Record excerpts ->
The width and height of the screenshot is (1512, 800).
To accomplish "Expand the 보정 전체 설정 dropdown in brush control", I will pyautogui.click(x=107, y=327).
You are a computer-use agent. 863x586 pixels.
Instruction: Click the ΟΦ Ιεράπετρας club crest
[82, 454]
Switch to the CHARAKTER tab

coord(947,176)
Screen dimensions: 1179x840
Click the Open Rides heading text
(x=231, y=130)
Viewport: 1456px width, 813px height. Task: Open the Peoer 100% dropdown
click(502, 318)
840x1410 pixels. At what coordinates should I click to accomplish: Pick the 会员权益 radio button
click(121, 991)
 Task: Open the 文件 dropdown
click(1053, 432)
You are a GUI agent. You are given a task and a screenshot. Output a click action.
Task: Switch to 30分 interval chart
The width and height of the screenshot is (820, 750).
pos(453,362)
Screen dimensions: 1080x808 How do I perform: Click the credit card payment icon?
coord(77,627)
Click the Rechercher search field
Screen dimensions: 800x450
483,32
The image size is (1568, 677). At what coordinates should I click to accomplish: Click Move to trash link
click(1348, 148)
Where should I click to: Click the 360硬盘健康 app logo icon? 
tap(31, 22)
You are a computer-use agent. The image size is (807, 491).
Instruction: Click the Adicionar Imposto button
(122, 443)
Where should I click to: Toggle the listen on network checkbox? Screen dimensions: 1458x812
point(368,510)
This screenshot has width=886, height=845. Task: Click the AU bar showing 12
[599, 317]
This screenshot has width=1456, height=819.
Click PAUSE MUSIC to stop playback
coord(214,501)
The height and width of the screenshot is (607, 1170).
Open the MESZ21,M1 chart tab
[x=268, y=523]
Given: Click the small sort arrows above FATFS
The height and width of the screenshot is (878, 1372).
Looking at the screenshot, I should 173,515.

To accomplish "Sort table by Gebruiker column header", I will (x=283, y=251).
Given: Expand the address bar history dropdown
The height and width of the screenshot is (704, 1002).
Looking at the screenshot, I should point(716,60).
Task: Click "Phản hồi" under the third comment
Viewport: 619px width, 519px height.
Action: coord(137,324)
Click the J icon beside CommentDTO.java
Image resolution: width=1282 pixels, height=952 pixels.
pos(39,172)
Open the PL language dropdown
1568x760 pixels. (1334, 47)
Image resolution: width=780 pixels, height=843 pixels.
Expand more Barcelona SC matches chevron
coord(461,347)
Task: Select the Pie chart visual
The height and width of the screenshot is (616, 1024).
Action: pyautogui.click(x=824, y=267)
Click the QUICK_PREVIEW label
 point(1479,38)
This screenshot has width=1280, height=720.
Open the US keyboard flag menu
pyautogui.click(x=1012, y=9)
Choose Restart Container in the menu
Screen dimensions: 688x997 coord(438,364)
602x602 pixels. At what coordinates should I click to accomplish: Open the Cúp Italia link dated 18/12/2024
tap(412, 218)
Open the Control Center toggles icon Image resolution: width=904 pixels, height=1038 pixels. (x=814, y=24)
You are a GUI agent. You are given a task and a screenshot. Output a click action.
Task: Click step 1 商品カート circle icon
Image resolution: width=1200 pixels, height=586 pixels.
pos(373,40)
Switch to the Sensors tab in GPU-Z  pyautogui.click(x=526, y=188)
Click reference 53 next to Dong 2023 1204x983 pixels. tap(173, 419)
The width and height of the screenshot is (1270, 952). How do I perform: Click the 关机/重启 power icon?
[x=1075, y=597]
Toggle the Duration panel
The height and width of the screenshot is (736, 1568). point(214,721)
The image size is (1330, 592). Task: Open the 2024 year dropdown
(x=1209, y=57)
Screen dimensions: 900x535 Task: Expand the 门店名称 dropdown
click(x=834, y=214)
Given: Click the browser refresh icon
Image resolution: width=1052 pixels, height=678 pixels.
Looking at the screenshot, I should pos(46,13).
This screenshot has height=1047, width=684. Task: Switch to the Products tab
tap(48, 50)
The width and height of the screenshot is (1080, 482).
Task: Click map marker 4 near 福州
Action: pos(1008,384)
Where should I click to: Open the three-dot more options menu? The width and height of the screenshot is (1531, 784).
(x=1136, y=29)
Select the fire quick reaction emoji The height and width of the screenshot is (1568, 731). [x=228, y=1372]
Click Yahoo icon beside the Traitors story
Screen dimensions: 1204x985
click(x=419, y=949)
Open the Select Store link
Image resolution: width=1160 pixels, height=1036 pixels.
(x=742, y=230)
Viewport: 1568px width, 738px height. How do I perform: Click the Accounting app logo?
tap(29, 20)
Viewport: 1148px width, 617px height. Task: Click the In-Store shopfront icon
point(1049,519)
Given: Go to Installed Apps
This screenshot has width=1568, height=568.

Directive ->
Print the stretch of the listing from the line containing "will (x=283, y=251)." through the line containing "Looking at the screenshot, I should point(716,60).", with both of those lines included, reproducing each line without any change.

Problem solution ->
To accomplish "Sort table by Gebruiker column header", I will (x=283, y=251).
Given: Expand the address bar history dropdown
The height and width of the screenshot is (704, 1002).
Looking at the screenshot, I should point(716,60).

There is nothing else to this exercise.